Di trofei in maglia rossonera ne ha vinti tanti, assieme ad altri campioni che hanno fatto la storia del Milan. Con Albertini c'erano Tassotti, Maldini, Baresi, ma anche Van Basten, Gullit, Rijkaard. Un mix perfetto tra italiani e stranieri, quello che forse manca oggi: "Io sono assolutamente d’accordo con l'italianizzazione del Milan" - si legge nelle pagine del Corriere dello Sport - "Sono convinto che i calciatori italiani abbiano un logico e doveroso senso di appartenenza rispetto ai colleghi stranieri. Ma per migliorare le cose bisogna lavorare tutti insieme, evitando di dare le colpe ai singoli. Io ricordo che nel 1987 Sacchi fu eliminato nel secondo turno di Coppa Uefa dall’Espanyol. Fu un brutto colpo. Però si è ripartiti da lì, tutti insieme, convinti che quella squadra era forte e vincente. La confusione genera confusione. Il Milan non si può cullare solo sull’entusiasmo di un derby vinto o individuando i lati positivi di una sconfitta come quella contro la Juventus. I valori e i parametri di questa società devono essere ben altri".
Per Albertini il problema non è legato solo all'allenatore: "Io dico solo che l’unica certezza che mi è rimasta di questo Milan è che ho vissuto nel momento giusto dove questa società aveva creato una grande squadra fatta di grandi giocatori che lottavano insieme per conquistare obiettivi importanti. Sono grande amico sia di Brocchi che di Mihajlovic. Il problema non è legato ai nomi. Chi fa l’allenatore di mestiere sa come vanno certe cose. Quello che mi fa più fastidio è che in questo momento quello che sta succedendo al Milan venga assimilato quanto sta accadendo al Palermo. Con tutto rispetto per questa società, lo trovo inconcepibile e immeritato".

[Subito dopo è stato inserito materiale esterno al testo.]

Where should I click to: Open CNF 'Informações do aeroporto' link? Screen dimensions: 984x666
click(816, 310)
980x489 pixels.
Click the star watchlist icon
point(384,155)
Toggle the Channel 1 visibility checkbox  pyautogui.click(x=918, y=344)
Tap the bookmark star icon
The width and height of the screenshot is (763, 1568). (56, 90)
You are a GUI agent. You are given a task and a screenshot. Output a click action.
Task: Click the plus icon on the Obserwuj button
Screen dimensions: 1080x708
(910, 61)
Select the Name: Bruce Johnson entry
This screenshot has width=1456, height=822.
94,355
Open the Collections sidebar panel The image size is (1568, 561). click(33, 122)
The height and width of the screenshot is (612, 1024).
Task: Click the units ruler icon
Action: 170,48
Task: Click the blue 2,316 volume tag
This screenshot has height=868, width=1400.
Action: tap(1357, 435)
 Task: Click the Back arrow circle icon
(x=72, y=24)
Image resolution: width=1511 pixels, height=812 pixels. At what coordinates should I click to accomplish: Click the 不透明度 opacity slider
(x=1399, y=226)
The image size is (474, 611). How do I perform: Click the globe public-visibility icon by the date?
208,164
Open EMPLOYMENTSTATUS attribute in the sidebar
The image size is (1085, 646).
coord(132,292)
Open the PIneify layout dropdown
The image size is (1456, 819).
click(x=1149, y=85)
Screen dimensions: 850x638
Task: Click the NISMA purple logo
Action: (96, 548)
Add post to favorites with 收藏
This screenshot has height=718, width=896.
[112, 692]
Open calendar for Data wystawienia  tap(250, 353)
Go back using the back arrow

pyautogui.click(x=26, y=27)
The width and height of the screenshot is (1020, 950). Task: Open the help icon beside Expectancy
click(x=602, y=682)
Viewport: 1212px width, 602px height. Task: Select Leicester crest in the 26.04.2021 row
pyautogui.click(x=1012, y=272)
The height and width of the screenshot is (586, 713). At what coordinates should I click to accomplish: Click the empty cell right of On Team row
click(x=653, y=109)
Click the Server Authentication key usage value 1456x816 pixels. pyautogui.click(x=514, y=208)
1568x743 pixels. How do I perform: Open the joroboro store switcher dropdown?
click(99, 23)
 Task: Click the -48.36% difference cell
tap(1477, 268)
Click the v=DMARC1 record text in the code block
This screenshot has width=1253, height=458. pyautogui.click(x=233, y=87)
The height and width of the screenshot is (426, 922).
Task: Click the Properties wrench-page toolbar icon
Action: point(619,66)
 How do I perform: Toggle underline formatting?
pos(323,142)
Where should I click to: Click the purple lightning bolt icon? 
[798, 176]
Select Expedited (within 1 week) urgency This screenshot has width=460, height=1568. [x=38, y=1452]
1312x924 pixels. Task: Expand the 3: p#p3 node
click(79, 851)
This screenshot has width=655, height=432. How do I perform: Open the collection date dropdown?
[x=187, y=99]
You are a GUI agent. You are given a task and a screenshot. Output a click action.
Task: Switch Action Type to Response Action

Obiettivo per il futuro? Ritrovare il vecchio Dna Milan: "Lo spirito vincente. Che non può mancare e, infatti, non è mai mancato in una squadra come il Milan che ha vinto spesso, tanto e per un lungo periodo. Io non ne farei un problema di singoli. Mihajlovic lo considero un ottimo allenatore, Brocchi può fare sicuramente la sua parte. Ma è fondamentale che la società ritrovi le sue radici, quell’identità che l’ha fatta diventare unica nel mondo".